Problem
Plans fail when they separate military action from the conditions that shape it.
Action
Test every plan against its political, human, economic, technological, geographic, and military conditions.
Outcome
The strategy remains viable throughout the conflict.
Chapter: The Dimensions of Strategy
Problem
Military success loses value when it serves an unclear or unacceptable purpose.
Action
Define the political aim and ethical limits before choosing how to use force.
Outcome
Military action serves a legitimate political purpose.
Chapter: Strategy, Politics, Ethics
Problem
War contains friction, chance, and an enemy who pursues a different purpose.
Action
Use Clausewitz's questions to connect political purpose, military means, and the enemy's likely response.
Outcome
The plan remains useful when events resist control.

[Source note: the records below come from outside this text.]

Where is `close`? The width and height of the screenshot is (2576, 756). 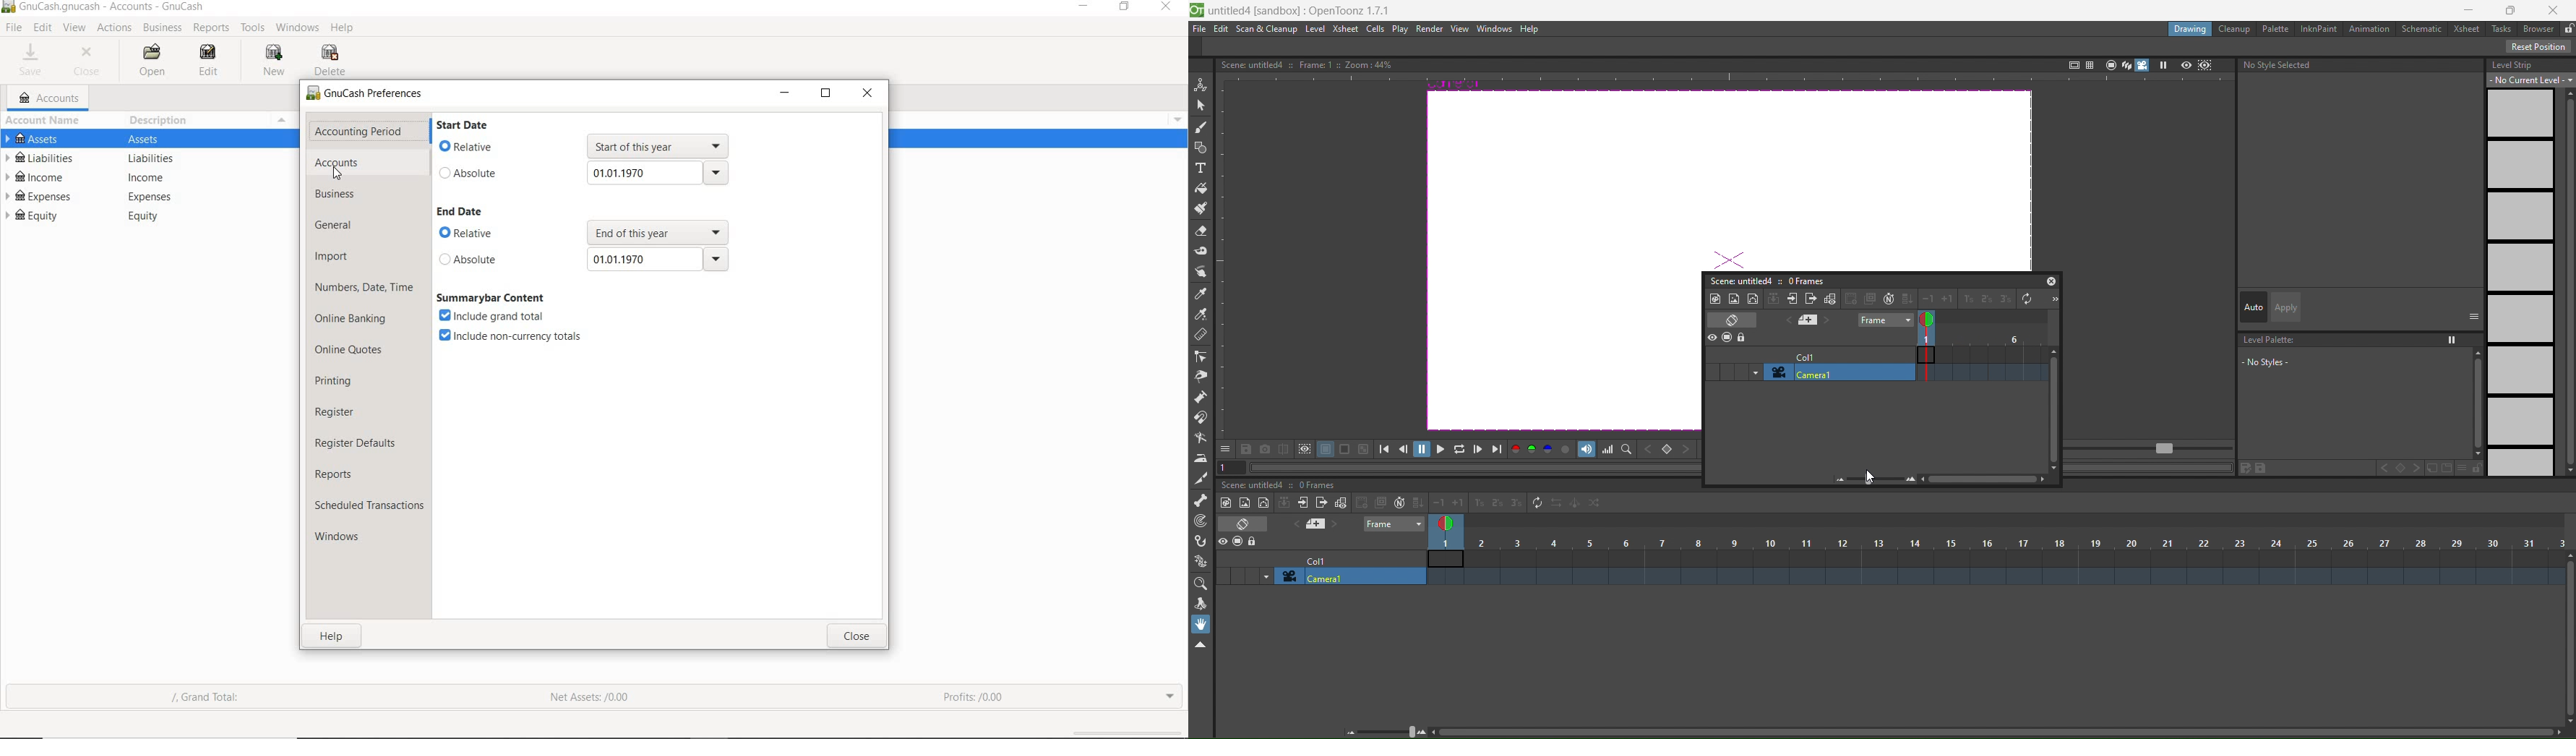
close is located at coordinates (2558, 8).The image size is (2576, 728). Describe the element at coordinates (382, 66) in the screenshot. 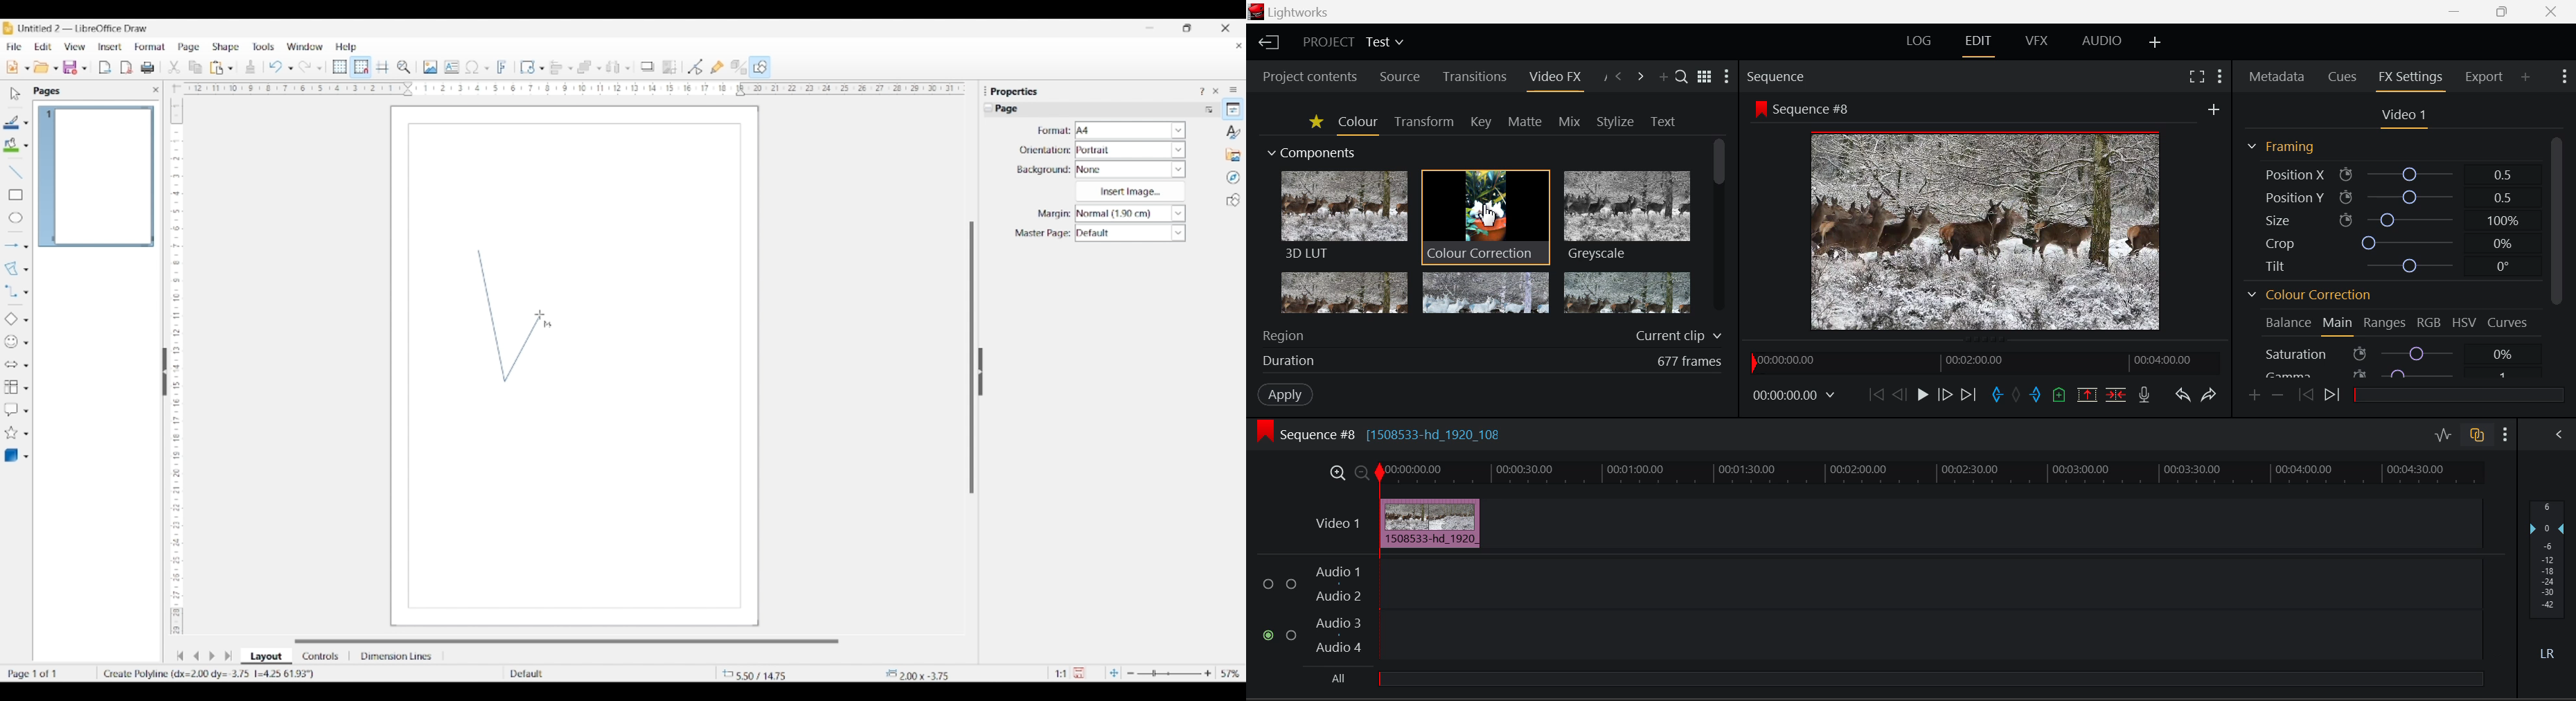

I see `Helplines while moving` at that location.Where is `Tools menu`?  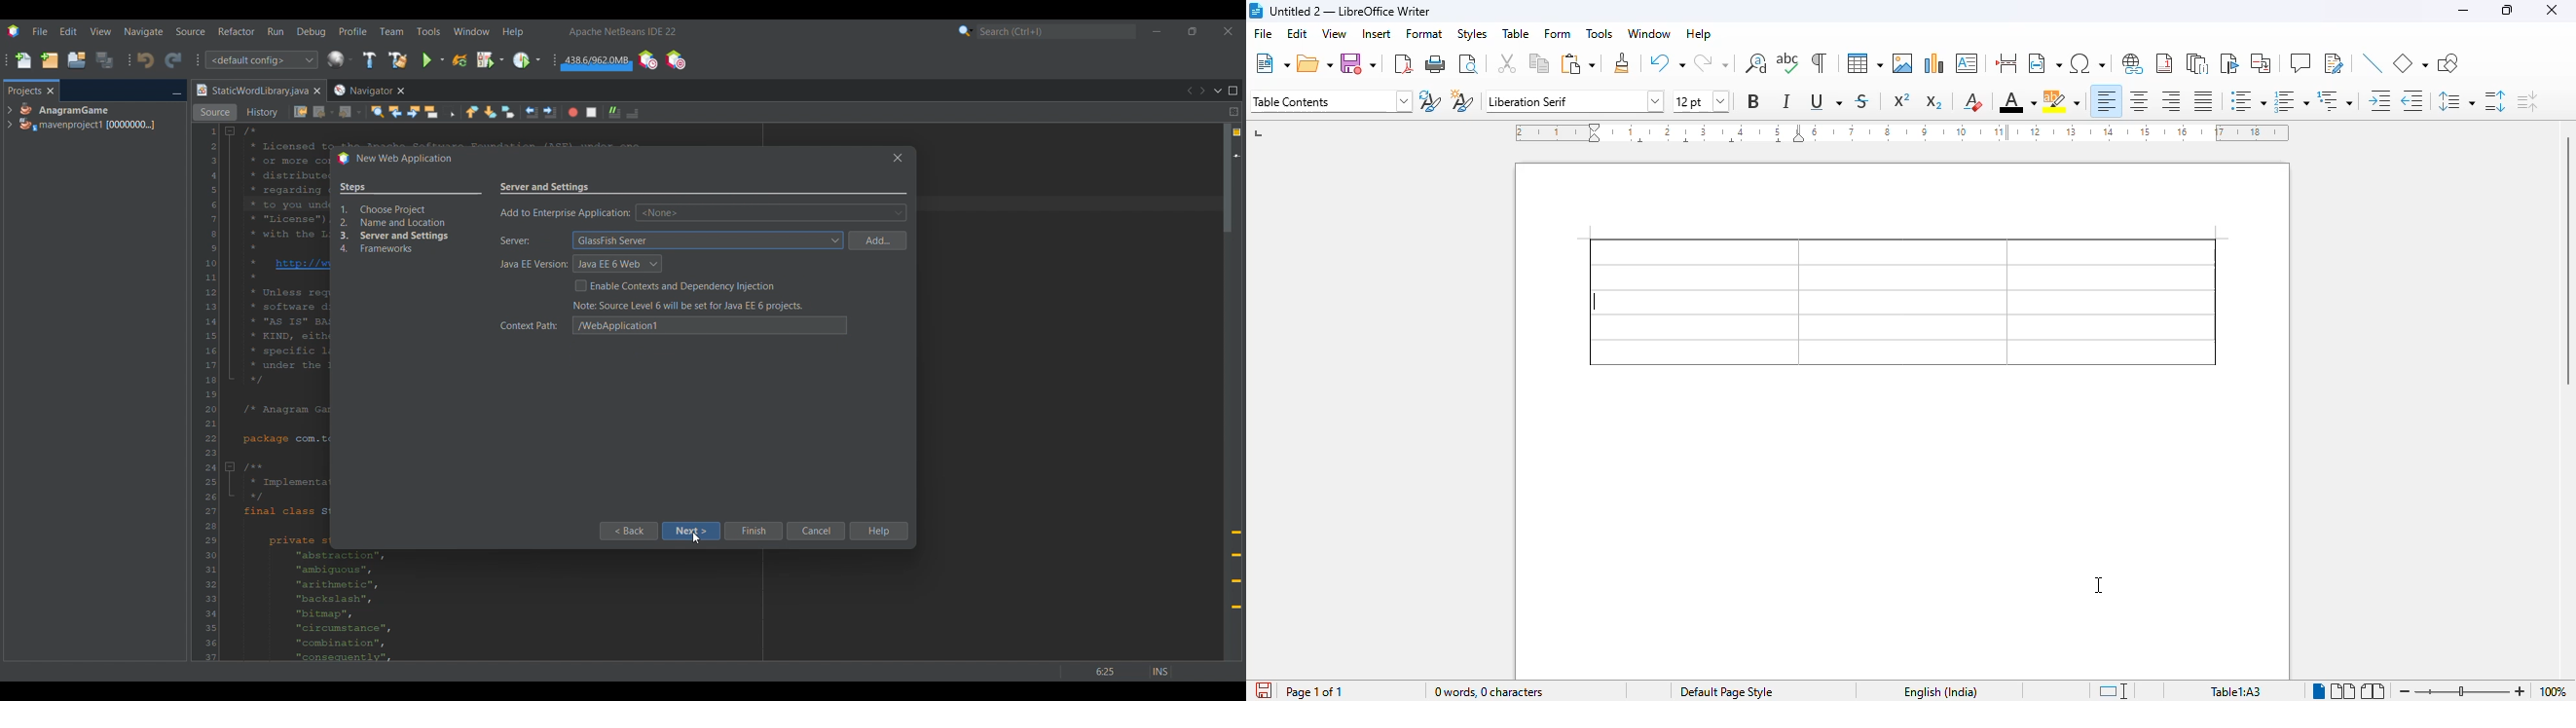
Tools menu is located at coordinates (428, 31).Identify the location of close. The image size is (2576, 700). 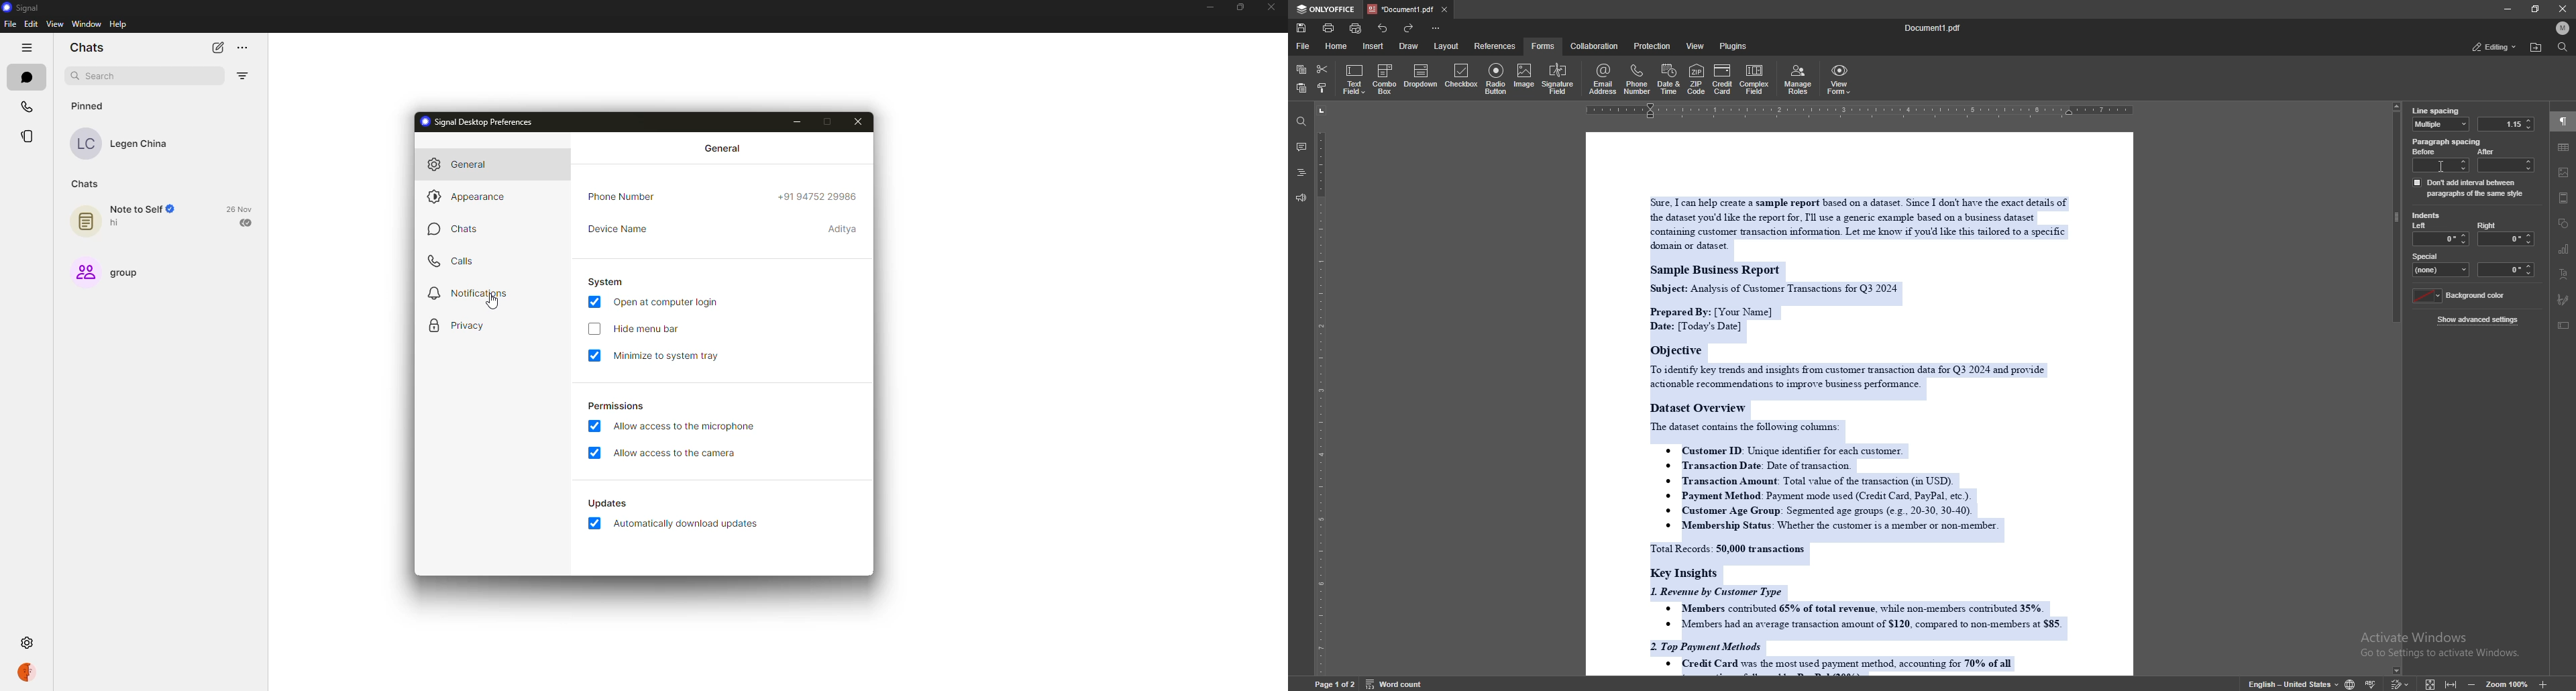
(1273, 5).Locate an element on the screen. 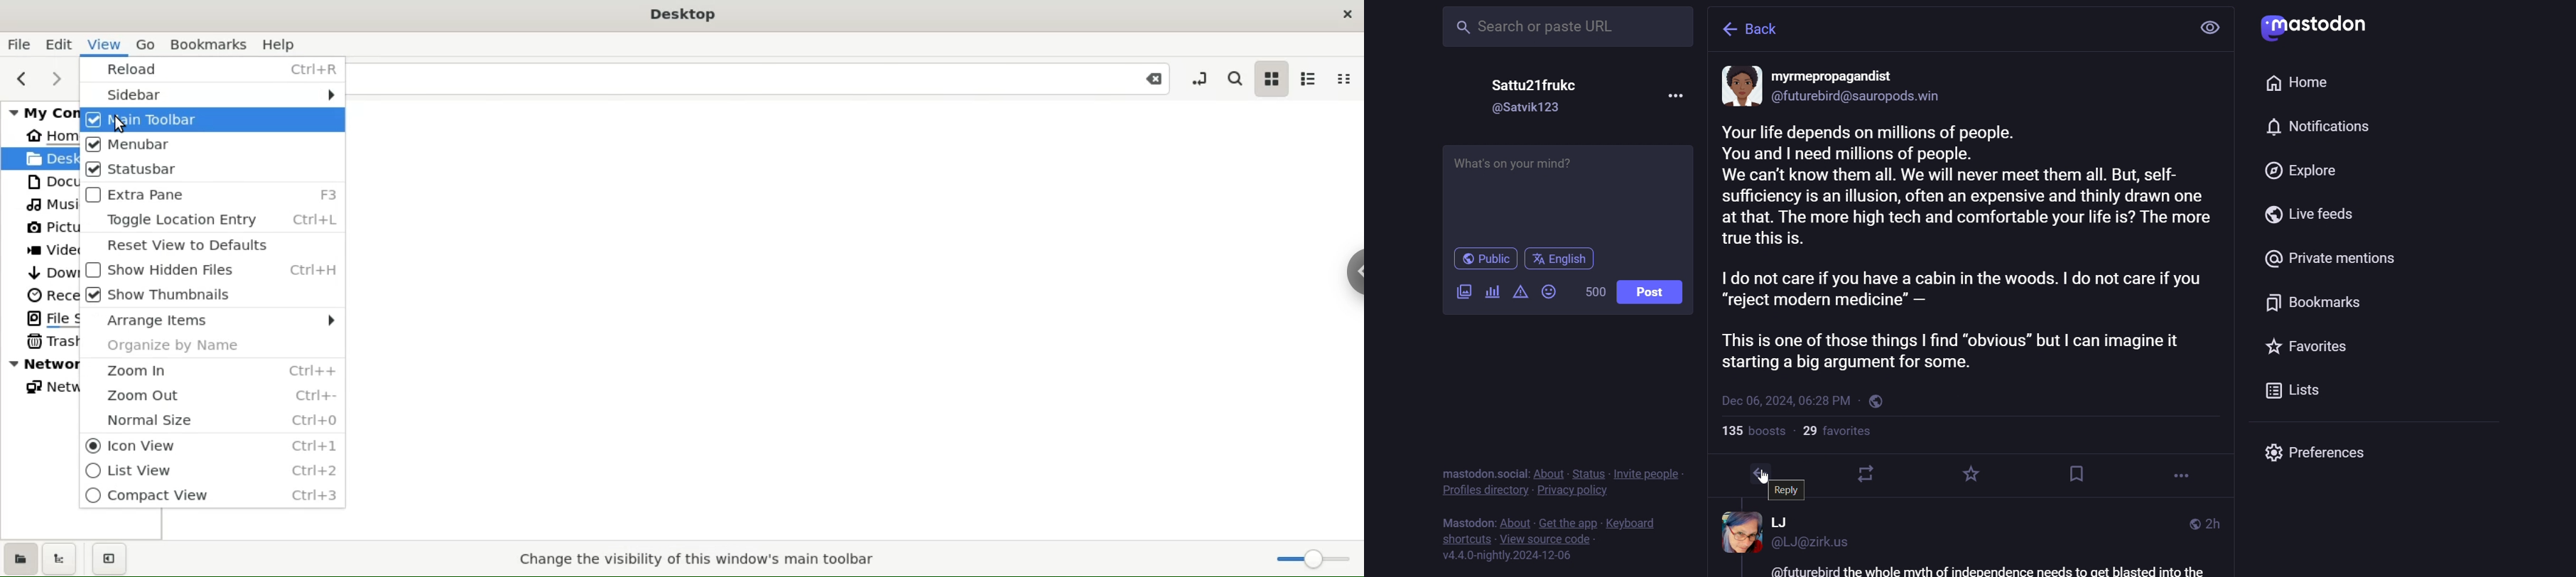 This screenshot has width=2576, height=588. organize by name is located at coordinates (212, 347).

Chapter: The Strategist's Toolkit: The Legacy of Clausewitz
Problem
New military ideas often confuse technical novelty with strategic value.
Action
Test each new concept against strategic theory and historical experience.
Outcome
Useful innovation survives without hiding old limits.
Chapter: The Poverty of Modern Strategic Thought
Problem
Actors interpret threats and opportunities through their own shared experience.
Action
Study an actor's history, institutions, habits, and public beliefs before predicting its choices.
Outcome
Strategic forecasts become more realistic.
Chapter: Strategic Culture as Context
Problem
A single view of war hides forces that can decide the result.
Action
Compare political, historical, geographic, technological, and cultural views of the same conflict.
Outcome
The assessment reveals limits that one view would miss.
Chapter: Windows on War
Problem
History misleads when leaders copy past solutions instead of studying repeated behavior.
Action
Look for recurring effects of friction, adaptation, escalation, and political pressure across different wars.
Outcome
Past experience sharpens judgment without becoming a fixed recipe.
Chapter: Patterns in Strategic Experience
Problem
Land and sea forces operate under different physical demands.
Action
Assign land and sea forces according to the control, access, and movement requirements of each environment.
Outcome
Combined action uses the strengths of each environment.
Chapter: The Grammar of Strategy, I: Terrestrial Action
Problem
Speed, reach, and information can create the illusion that distant action can replace political control.
Action
Tie air, space, and electronic operations to the result required on land and at sea.
Outcome
Technical reach produces effects that support the political aim.
Chapter: The Grammar of Strategy, II: Altitude and Electrons
Problem
Methods built for major war can worsen conflicts fought among civilians for limited political aims.
Action
Choose every use of force by how well it supports civilian safety and the local political settlement.
Outcome
Military action strengthens legitimacy rather than fueling resistance.
Chapter: Small Wars and Other Savage Violence
Problem
Nuclear weapons do not erase politics, uncertainty, or the risk of miscalculation.
Action
Test nuclear plans against political purpose, enemy perception, escalation, and possible failure.
Outcome
Nuclear choices rest on strategic judgment instead of slogans.
Chapter: Second Thoughts on Nuclear Weapons
Problem
Treating the nuclear age as entirely unique overlooks the continuities in deterrence and competition.
Action
Compare nuclear behavior with earlier patterns of coercion, restraint, arms rivalry, and alliance politics.
Outcome
Nuclear policy gains a firmer basis in historical experience.
Chapter: Nuclear Weapons in Strategic History
Problem
Technology and military forms change faster than the basic need to connect force with policy.
Action
Recheck political purpose, available means, enemy choice, and context whenever conditions change.
Outcome
Strategy adapts without losing its governing logic.